Beberapa minggu lalu kita dikejutkan dengan konvoi dari kelompok yang menamakan diri Khilafatul Muslimin. Konvoi yang menyasar daerah Pantura dan kemudian Jakarta ini memang akhirnya menarik perhatian publik sekaligus juga memancing tindakan dari aparat keamanan.

Tak lama setelah itu, aparat memang melakukan berbagai tindakan. Mereka menangkap ketua sekaligus pendirinya yaitu Abdul Qadir Hasan Baraja yang lahir di Taliwang Sumbawa. Aparat juga mencabut papan nama KM di kantor pusat dan beberapa kantor cabang setingkat provinsi dan kabupaten. Aparat juga menangkap beberapa pengurus organisasi itu di beberapa kota.

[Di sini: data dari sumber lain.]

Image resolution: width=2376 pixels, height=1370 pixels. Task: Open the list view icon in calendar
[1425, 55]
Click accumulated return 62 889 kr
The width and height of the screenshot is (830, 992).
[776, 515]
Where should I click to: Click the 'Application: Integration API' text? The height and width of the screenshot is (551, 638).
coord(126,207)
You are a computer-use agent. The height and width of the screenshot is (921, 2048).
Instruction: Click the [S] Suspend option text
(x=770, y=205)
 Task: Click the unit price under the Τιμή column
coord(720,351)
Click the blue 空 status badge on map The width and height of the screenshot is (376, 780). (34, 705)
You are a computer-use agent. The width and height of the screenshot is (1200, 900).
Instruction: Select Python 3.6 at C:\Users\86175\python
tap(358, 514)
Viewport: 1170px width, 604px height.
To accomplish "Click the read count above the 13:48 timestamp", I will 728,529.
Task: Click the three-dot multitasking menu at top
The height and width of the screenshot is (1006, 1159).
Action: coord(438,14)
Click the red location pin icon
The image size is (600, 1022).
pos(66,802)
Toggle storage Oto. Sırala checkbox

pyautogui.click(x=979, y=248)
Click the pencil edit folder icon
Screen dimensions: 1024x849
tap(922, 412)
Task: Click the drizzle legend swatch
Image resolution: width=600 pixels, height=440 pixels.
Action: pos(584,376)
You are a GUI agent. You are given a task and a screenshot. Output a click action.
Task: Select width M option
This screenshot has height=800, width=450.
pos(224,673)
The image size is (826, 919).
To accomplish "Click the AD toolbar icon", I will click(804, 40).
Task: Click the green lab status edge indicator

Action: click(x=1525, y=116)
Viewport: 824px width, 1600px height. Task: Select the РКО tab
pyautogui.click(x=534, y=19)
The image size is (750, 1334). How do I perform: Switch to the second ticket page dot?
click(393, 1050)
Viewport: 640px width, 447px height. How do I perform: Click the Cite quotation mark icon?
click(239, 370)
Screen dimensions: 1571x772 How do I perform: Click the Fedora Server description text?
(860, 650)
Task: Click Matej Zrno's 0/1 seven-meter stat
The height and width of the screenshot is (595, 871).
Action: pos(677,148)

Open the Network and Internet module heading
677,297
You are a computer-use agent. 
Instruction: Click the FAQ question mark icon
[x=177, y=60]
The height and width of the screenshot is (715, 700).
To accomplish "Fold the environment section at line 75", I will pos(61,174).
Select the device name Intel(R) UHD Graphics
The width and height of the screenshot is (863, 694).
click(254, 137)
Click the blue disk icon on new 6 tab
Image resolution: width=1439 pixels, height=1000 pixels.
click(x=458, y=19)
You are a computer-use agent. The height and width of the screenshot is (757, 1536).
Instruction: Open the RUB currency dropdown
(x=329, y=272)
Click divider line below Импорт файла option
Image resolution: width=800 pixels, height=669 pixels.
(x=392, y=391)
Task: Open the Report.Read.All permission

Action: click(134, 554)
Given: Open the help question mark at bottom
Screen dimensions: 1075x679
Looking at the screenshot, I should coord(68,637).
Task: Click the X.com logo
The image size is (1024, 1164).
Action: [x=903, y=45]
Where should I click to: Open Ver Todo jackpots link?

Pemimpin KM mengklaim bahwa dia mendirikan KM untuk melanjutkan kekhilafahan Islam yang terhenti karena keruntuhan Turki Utsmani. Dia dan pengurusnya menyatakan bahwa mereka bukan tidak setuju dengan Pancasila, namun KM sejatinya menurut mereka sejalan dengan Pancasila. 

Mereka juga menegaskan bahwa tujuan dan prinsip mereka berbeda dengan HTI  karena mereka hanya berambisi mempersatukan umat Islam dalam satu komando -- seperti halnya umat Katolik yang disatukan dan dipimpin oleh Paus di Roma Italia, tanpa bermaksud mengintervensi pemerintah yang sah dan mengubah negara. Alasan itu juga dipakai untuk merekrut simpatisan.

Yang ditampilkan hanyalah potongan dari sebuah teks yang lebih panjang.